Issue #24 resolved
Luiji Maryo
created an issue

How about a callback called love.quit that is called after the "q" event? I don't know of a way to handle such an event without creating my own at the moment, and I'd prefer to use the default so that when LOVE upgrades I get the latest and best loop.

It appears that overwriting love.handlers would not work, since the "q" event quits before love.handlers can be called.

I need this functionallity for a game engine I'm working on to automatically save the game settings on close.

{{{ -- Example of how it would work on the game developer's side. function love.quit() -- Due some stuff. print "BOO! Quitter." end }}}

{{{ -- Example of how would look: -- ... code ... if e == "q" then if then end -- <<< Added Code >>> love.quit() -- <<< End of Added Code >>> return end -- ... rest of code ... }}}

Also, why I'm here, any idea when the next release will be out?

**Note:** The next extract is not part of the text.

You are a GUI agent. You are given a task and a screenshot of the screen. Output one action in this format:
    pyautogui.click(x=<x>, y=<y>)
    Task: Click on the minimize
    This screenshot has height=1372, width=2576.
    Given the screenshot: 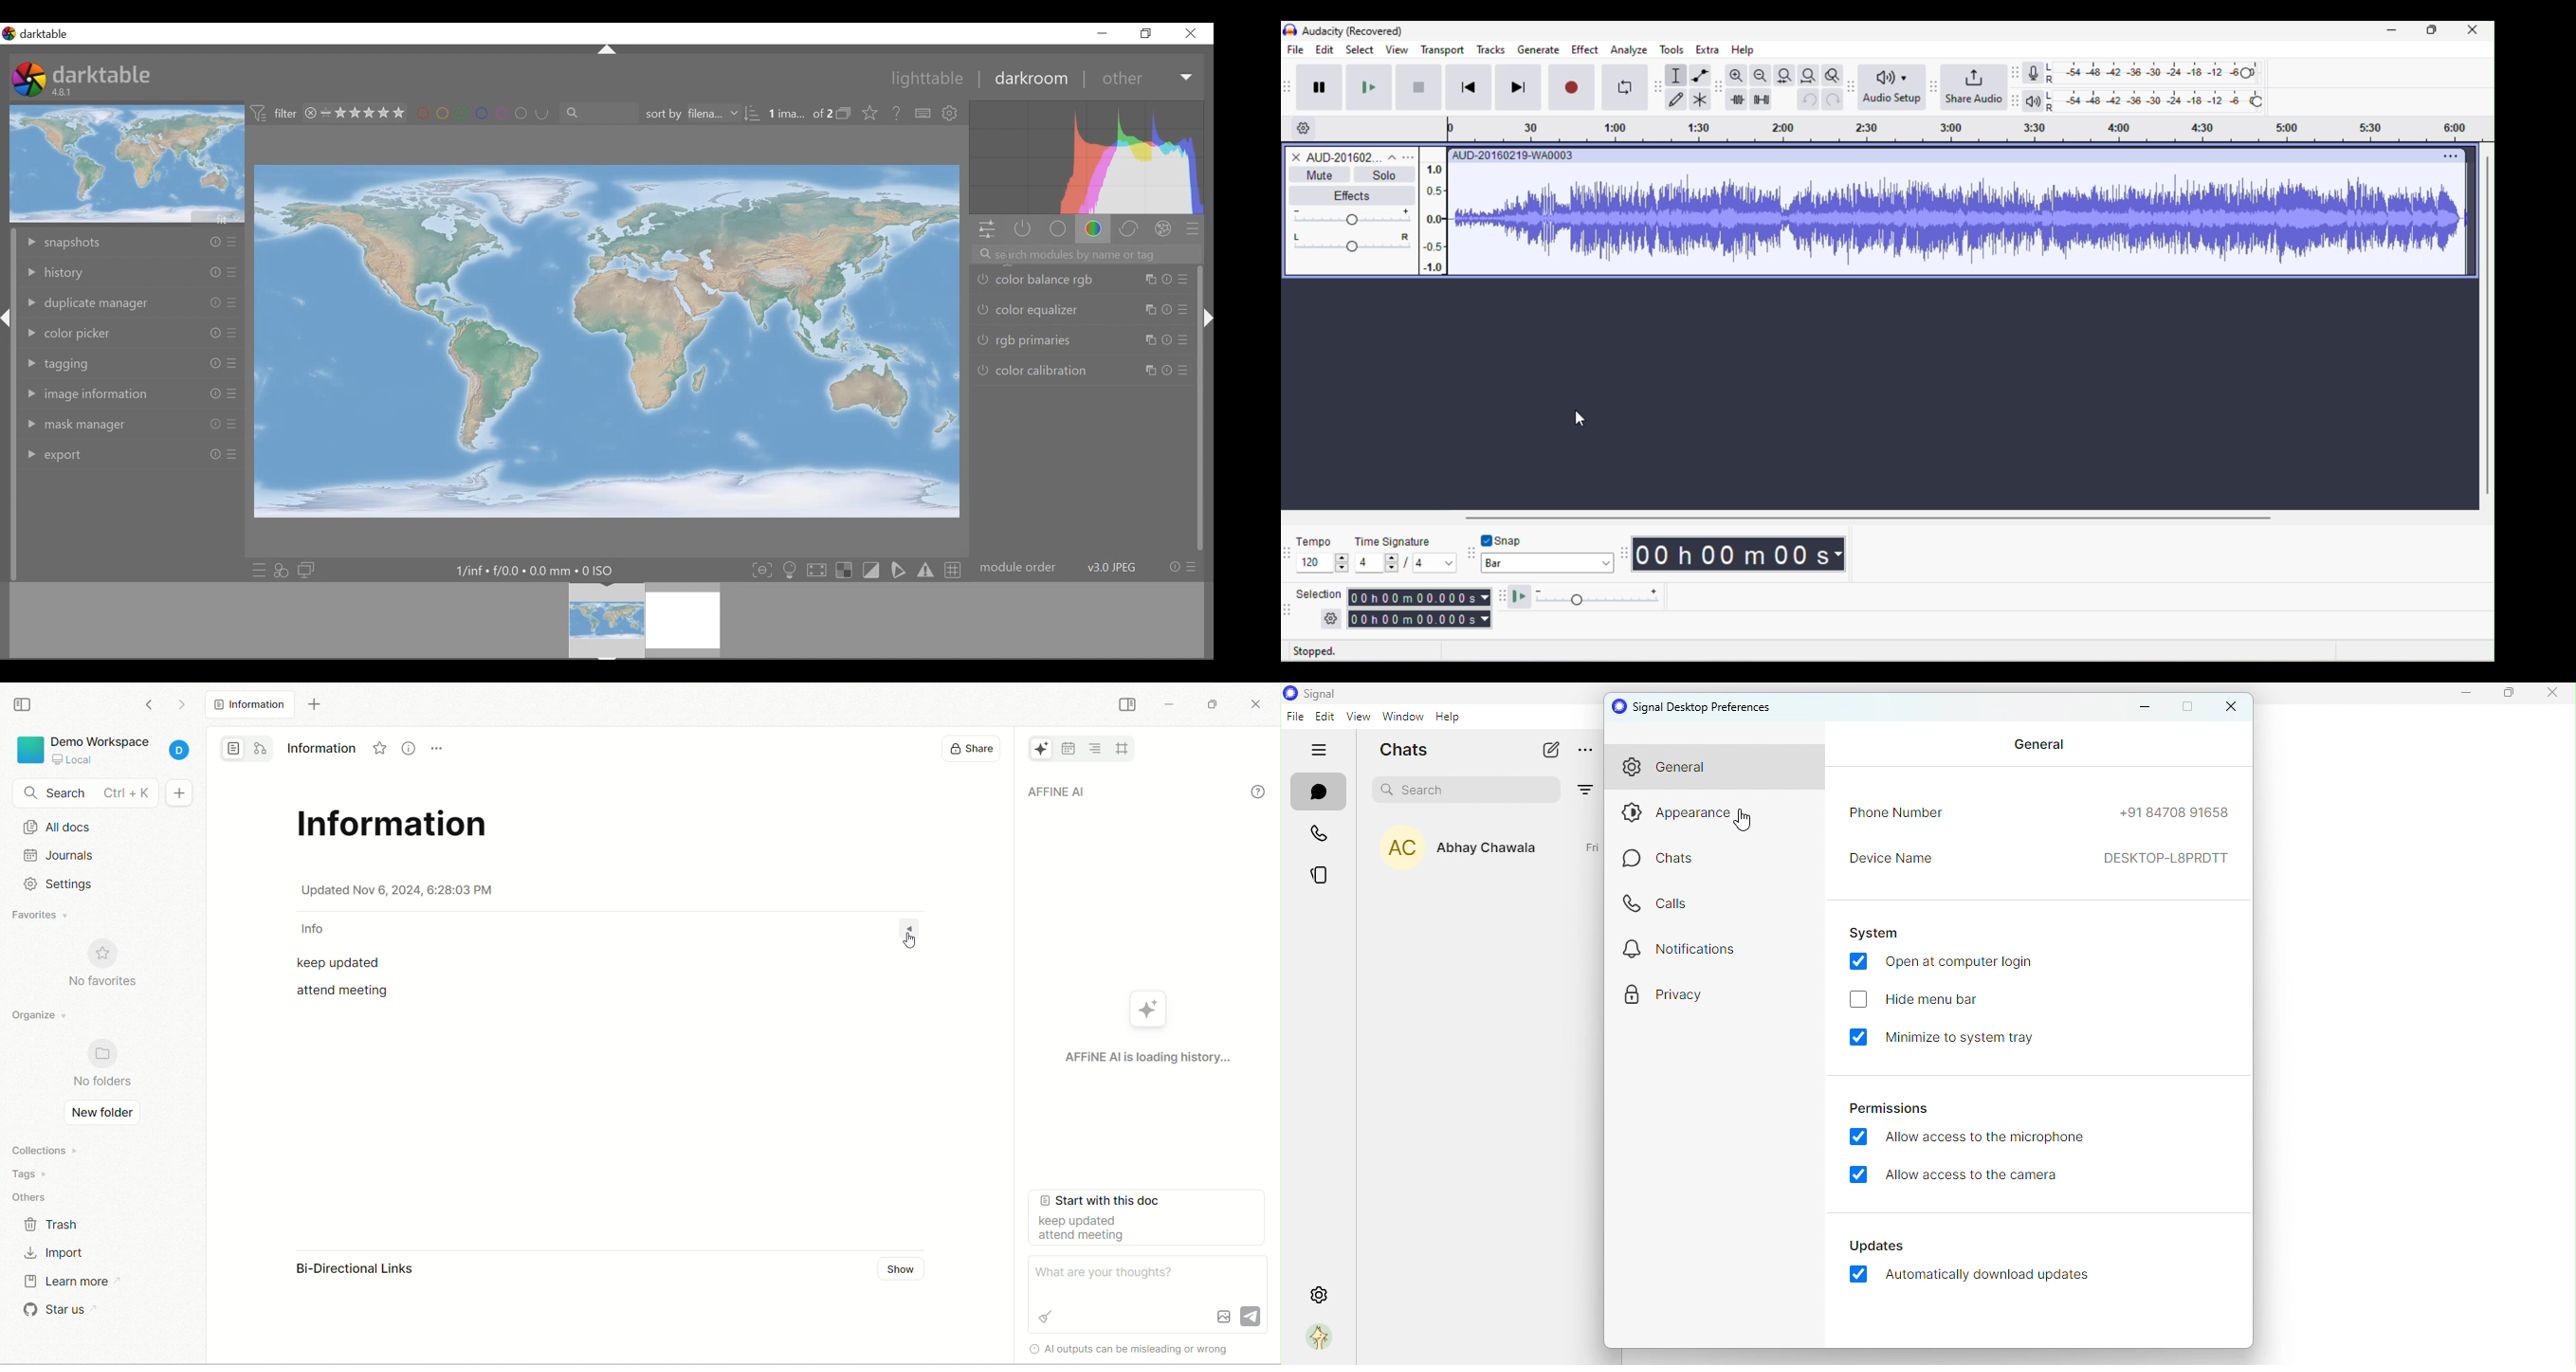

On that note of off-topicing, what's the difference between an enhancement and a proposal?

Comments (13)

  1. Andrzej Giniewicz

    I think it would be nice if love.quit could cancel the quit if love.quit returned false or nil, i.e. to get stuff like:

    someone presses "x" on window to close it, then game actually changes state to ask if someone wants to leave loosing progress, if someone press "yes" we close, if "no" we continue - while implementation of that stuff would be done by user, simple ability to return true/false from love.quit to confirm/cancel quit event would be enough - i.e. love.quit can be coded to always return false unless "yes" or "don't ask me again" was clicked in confirm window... stuff like that, of course default love.quit can always return true :) What do you think?

  2. Robin Wellner

    @Andrzej Giniewicz: if so, it would make more sense to make true abort quitting. This because the most simple use of love.quit would be to do some cleanup/autosave before LÖVE closes. It makes more sense to let love.quit return nil/a false value if it doesn't want to stop the closing process.

  3. Andrzej Giniewicz

    well, yeah - that's what I said - false for cancel (cancel quit operation), true for confirm (confirm quit and really quit). So someone can make it return false (not quit) unless "yes" or "don't ask me again" was clicked in confirm window (when it returns true and quits).

    Probably didn't made it clear enough - but anyway, it is a detail how it is done, it's important that it will be possible to do lots of different things then, esp it's only way to cancel closing window trough "x". Currently quit event is as I understand it always generated when close request from WM is processed, and thus eventually loop is always stopped, right?

  4. Andrzej Giniewicz

    Oh, one thing - I think if it will be added, nil should quit the application so probably false should too and anything else should cancel quitting, so other way around than I described it - because if love.quit() does not return anything, then it's value is nil and it would make sense to quit then. Then stuff like

    if love.quit and not love.quit() then (stop the loop) end

    might work.

    I don't know, that's just thing that came to mind.

  5. Luiji Maryo reporter


    if love.quit then
      if love.quit() then return
    else return

    would be what we want, yes?

    If so, then I'm going to post an example of this to the Wiki in the tutorials (and I'm going to make it more of a tutorial unlike my last attempt with rectangular collisions). I.e., I'm actually going to explain it.

    Thanks for liking this idea!

  6. Luiji Maryo reporter

    Right now it seems we are attempting to create a resolution for 0.6.x users until 0.7.x comes out (which I here will be quite awhile), this way we can create a Tutorial for people who need the functionality right here right now (like I do).